### Requisitos das tarefas
1) Segundo o texto sobre os tupis nas Missões, o que os índios missioneiros acreditavam que os homens tupis tinham no lugar dos dedos dos pés?
2) Escreva a continuação do texto sobre os tupis nas Missões a partir do ponto em que ele termina.

### Trecho citado
'''
Estes, embora numerosos e senhores de quase todo o território
rio-grandense, eram presas de tal temor, em relação
às flechas dos tupis, que sempre procuravam fugir aos encontros
com o inimigo, e só em último caso penetravam nas
selvas do Nhucorá e Ijuí. A causa deste medo eram
as freqüentes histórias terroríficas que se contavam
a respeito daquele povo, a cuja ferocidade se aliava o hábito
- inusitado entre os índios rio-grandenses - de devorarem
seus prisioneiros. Entre outras superstições, criam
os índios missioneiros que os homens daquela tribo não
possuíam dedos nos pés; em lugar destes, apresentavam
um segundo calcanhar: com estes dois calcanhares, portanto, os tupis
podiam percorrer os caminhos despreocupadamente, já que suas
pegadas não denunciavam qual a direção seguida.
Com o crescente desenvolvimento dos Sete Povos, os tupis foram paulatinamente
recuando para o nordeste, até se fortificarem no Alto Uruguai,
emboscados em densas matarias que eles conheciam palmo a palmo.
Mas durante muitos anos eles foram os donos das selvas de Missões.
E, devido ao medo dos índios, os jesuítas se viram
obrigados a buscar os ervais do Camaquã (ao sul do atual
RGS) e da Lagoa dos Patos. Enquanto os índios do
Guaíra empreendiam suas viagens aos ervais subindo o Paraná
em grandes embarcações, os ervateiros das Missões
rio-grandenses iam montados a cavalo, levando uma boa provisão
de erva-mate, de que não podiam prescindir, além de
500 a 1000 reses, para seu sustento naquela viagem de cento e tantas
léguas. A retaguarda, seguiam mais 50 carretas e cerca de
300 bois, que utilizariam no transporte das colheitas.
'''
### Linhas
'''
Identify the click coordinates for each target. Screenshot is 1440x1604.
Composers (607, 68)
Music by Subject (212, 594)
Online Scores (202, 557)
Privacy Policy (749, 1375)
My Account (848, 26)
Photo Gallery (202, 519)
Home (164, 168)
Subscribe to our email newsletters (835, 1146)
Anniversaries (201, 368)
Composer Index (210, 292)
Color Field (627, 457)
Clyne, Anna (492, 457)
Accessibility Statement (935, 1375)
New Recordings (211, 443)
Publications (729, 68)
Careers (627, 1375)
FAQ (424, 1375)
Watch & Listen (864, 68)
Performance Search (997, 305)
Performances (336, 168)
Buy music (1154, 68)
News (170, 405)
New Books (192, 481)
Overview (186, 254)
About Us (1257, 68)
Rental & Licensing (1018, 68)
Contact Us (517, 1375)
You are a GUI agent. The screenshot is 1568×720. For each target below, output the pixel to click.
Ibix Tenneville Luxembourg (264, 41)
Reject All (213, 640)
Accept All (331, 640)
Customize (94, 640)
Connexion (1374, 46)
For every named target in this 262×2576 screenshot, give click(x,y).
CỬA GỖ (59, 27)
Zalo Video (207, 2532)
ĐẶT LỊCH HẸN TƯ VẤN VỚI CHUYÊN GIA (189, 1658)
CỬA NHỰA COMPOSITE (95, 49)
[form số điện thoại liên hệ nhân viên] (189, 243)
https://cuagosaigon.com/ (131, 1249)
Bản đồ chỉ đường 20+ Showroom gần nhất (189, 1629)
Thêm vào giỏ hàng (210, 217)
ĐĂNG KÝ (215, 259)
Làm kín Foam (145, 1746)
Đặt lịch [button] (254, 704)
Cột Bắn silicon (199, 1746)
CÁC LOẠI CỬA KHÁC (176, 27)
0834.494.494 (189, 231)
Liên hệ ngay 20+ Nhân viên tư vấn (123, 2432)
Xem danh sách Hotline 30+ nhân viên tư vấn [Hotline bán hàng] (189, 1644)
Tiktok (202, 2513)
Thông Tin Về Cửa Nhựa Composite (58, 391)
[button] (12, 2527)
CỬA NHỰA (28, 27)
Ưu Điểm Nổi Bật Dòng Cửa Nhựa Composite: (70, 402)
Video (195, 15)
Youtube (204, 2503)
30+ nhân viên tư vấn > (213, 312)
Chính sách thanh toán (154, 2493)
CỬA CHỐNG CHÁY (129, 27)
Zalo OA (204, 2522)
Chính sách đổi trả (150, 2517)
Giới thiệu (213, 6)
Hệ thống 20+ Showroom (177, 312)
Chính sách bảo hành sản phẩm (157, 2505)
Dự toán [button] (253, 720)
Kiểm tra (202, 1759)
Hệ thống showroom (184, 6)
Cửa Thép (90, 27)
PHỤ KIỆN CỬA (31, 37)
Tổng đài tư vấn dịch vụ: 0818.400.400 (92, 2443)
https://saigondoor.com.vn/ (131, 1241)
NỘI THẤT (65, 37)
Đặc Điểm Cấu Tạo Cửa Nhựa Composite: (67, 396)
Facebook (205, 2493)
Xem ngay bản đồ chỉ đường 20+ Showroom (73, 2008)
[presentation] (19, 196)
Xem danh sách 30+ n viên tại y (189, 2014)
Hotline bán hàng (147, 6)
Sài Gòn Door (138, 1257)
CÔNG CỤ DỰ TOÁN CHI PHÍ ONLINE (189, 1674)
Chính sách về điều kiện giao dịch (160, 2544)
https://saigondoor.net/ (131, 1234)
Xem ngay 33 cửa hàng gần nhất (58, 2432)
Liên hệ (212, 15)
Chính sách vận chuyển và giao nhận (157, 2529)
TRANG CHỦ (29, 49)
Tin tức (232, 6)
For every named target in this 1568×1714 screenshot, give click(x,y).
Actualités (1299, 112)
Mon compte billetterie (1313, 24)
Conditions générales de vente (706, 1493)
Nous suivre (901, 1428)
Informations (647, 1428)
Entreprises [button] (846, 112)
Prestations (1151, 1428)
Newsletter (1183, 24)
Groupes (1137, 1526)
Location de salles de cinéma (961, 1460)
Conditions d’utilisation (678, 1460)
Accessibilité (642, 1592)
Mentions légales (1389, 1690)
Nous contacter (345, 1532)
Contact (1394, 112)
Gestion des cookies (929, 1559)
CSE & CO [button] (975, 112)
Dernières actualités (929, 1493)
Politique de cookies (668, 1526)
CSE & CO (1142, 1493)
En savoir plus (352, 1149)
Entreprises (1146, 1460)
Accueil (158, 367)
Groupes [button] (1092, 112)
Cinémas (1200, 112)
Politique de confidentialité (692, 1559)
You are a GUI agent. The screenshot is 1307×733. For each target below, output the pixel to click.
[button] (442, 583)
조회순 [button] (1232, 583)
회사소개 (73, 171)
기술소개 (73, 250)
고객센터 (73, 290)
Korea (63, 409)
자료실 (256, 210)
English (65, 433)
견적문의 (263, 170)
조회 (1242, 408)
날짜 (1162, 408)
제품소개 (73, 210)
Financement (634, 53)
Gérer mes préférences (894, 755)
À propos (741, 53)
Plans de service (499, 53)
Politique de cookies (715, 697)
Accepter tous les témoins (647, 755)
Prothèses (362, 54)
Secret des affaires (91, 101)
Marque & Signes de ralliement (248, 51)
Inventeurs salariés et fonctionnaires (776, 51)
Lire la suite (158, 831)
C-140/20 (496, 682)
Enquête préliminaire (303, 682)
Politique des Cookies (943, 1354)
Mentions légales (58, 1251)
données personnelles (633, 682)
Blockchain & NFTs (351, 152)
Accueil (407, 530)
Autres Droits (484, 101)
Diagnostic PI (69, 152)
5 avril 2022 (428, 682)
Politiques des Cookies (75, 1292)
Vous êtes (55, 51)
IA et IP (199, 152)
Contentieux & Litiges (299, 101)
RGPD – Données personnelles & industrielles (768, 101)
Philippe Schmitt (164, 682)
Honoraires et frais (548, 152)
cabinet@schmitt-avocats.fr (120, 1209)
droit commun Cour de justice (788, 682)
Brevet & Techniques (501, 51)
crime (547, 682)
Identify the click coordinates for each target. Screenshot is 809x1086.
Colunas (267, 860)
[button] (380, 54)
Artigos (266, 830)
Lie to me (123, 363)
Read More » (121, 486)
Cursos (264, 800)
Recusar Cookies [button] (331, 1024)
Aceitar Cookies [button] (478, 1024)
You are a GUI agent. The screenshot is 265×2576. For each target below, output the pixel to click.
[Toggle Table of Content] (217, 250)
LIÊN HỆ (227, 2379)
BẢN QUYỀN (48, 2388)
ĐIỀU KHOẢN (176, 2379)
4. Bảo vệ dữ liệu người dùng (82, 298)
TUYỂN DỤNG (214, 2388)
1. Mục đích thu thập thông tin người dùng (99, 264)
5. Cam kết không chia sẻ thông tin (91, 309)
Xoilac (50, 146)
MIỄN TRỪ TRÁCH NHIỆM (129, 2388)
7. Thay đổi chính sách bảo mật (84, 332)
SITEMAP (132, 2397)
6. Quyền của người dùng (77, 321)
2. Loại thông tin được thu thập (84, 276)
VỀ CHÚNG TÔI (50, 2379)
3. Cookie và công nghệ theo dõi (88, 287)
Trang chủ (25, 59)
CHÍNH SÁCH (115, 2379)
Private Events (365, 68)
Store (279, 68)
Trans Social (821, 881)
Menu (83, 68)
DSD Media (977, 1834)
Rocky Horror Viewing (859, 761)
'''
### Resultados do exercício
1) Um segundo calcanhar.

2)
No benefício da erva demoravam-se os índios muitos
meses. E quando - cumprida a tarefa - voltavam eles aos povos, o
primeiro ato que praticavam, acompanhados por toda a população,
era procurarem a igreja, em cujos altares, em solenes festividades,
agradeciam a Deus aquele favor de não lhes ter faltado o
mate. Os ervais missioneiros faziam parte do Tupambae (Tupá
- Deus; mbae - propriedade), ou seja, o campo comum, cujos produtos
adviriam em proveito da coletividade. Toda a erva colhida no Tupambae
era entregue aos curas, para que - retiradas as quantidades necessárias
para cobrir as despesas do culto divino - fosse depois distribuída
à população. Cada dia, depois de
ouvirem a missa, e igualmente depois do rosário que se reza
pela tarde, os que acudiram ao templo vão receber o mate,
uma onça e meia pelo menos para cada pessoa, o qual lhes
dá o mordomo em presença do cura e do corregedor.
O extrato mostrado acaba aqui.